Анализ известий, которые можно связать с творчеством новгородских летописцев, показывает, что число их крайне невелико, к тому же они производят впечатления нерегулярной погодной летописи, но записей, ведшихся от случая к случаю. В так называемой летописи Владимира Ярославича собственно новгородских статей всего три: 1045 г. — о пожаре Софии и закладке нового храма; 1050 г. — о свершении св. Софии и смерти жены Ярослава; 1052 г. — о смерти Владимира и погребении его в Софийском соборе. В Комиссионном списке под 1049 г. содержится еще одна запись о пожаре Софии, но она, несомненно, сделана уже в XII в. Рассказав о пожаре, летописец заметил, что старая София стояла в «конець Пискуплѣ улицѣ, идеже нынѣ поставилъ Сотъко церковь камену Бориса и Глеба над Волховым».[488]
Об освящении этого храма сообщается в летописной статье 1173 г.: «Того же лѣта свящаше церковь святу мученику Бориса и Глѣба архиепископъ новрогодъкыи владыка Илья».[489]Ко времени посадничества Остромира (1054–1060 гг.) относится еще меньше записей. Под 1054 г. сообщается о клевете холопа Дудикы на епископа Луку и суде над ним митрополита Ефрема, а под 1057 г. содержится рассказ о прощении епископа Луки, занятии им своего стола в Новгороде и казни клеветника Дудикы. Не исключено, что новгородское происхождение имеет также сообщение 1060 г. о военном конфликте между Русью и Чудью (Сосолами), в котором были задействованы новгородцы и псковичи. «И изидоша противу имъ (чуди. —
В Новгороде, таким образом, Остромир посадничал шесть лет. Если предположить, что первый новгородский летописный свод был составлен им (или дьяконом Григорием под его присмотром), то объяснить такое невнимание, если не к собственной персоне, то хотя бы к событиям, в которых ему довелось участвовать, невозможно. Это обстоятельство ставит под сомнение участие посадника Остромира в создании Новгородского летописного свода 50-х годов XI в.
Собственно, и с самим сводом далеко не все так ясно, как казалось А. А. Шахматову и Б. А. Рыбакову.
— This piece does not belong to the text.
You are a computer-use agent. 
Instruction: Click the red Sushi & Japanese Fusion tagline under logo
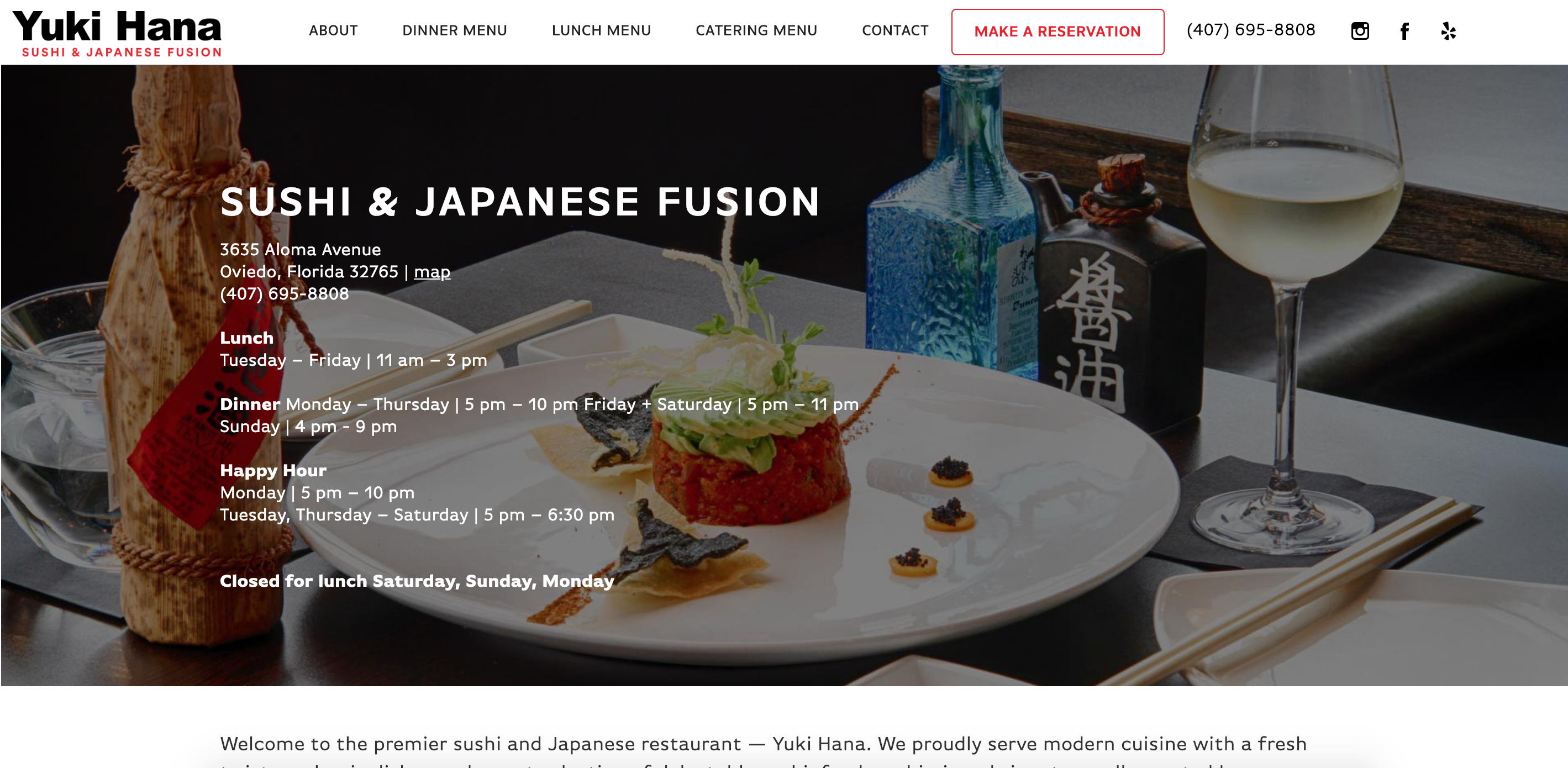click(122, 52)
Относить его создание к 50-м годам XI в. решительно нет никаких оснований. Из анализа Новгородской первой летописи сделать такой вывод невозможно. Ни в 1050 г., ни в 1054 г. в ней нет совершенно никаких свидетельств, которые бы указывали на работу сводчика. По-видимому, понимал это и А. А. Шахматов, если в ряде мест своих «Разысканий», вместо определенного утверждения говорил о том, что появление Новгородского свода относится по времени до 90-х годов XI в.[492]
Нетвердостью в выводе о Новгородском своде 1050 г. можно объяснить и постоянное подчеркивание А. А. Шахматовым его органического единства с дополнениями 1079 г. После этого новгородское летописание, как ему казалось, было возобновлено только около 1097 г.[493]В пользу того, что Новгородский свод составлен в 1050 г., как полагал А. А. Шахматов, свидетельствует завершение строительства Софийского собора в 1049 г., а также появление около этого времени точных дат. Так, известие 1049 г. указывает не только на день, но и час, когда сгорела старая дубовая церковь св. Софии.[494]
Отмеченная особенность действительно могла характеризовать новгородское летописание уже первой половины XI в., но свидетельствовать о работе сводчика в это время никак не может. К тому же, о чем шла речь выше, запись эта принадлежит летописцу XII в.В Новгородской первой летописи младшего извода есть единственное свидетельство работы раннего сводчика, находящееся в статье 1016 г. После рассказа о победе Ярослава над Святополком и одарении новгородцев гривнами летописец отметил, что кроме этого им была дана правда и устав, сопровожденные напутствием князя: «По сеи грамотѣ ходите, яко же списах вамъ такоже держите».[495]
Дальше в статье помещена «Правда Ярослава», а за ней и «Пространная Правда», принятая Ярославичами в 1072 г. на съезде в Вышгороде.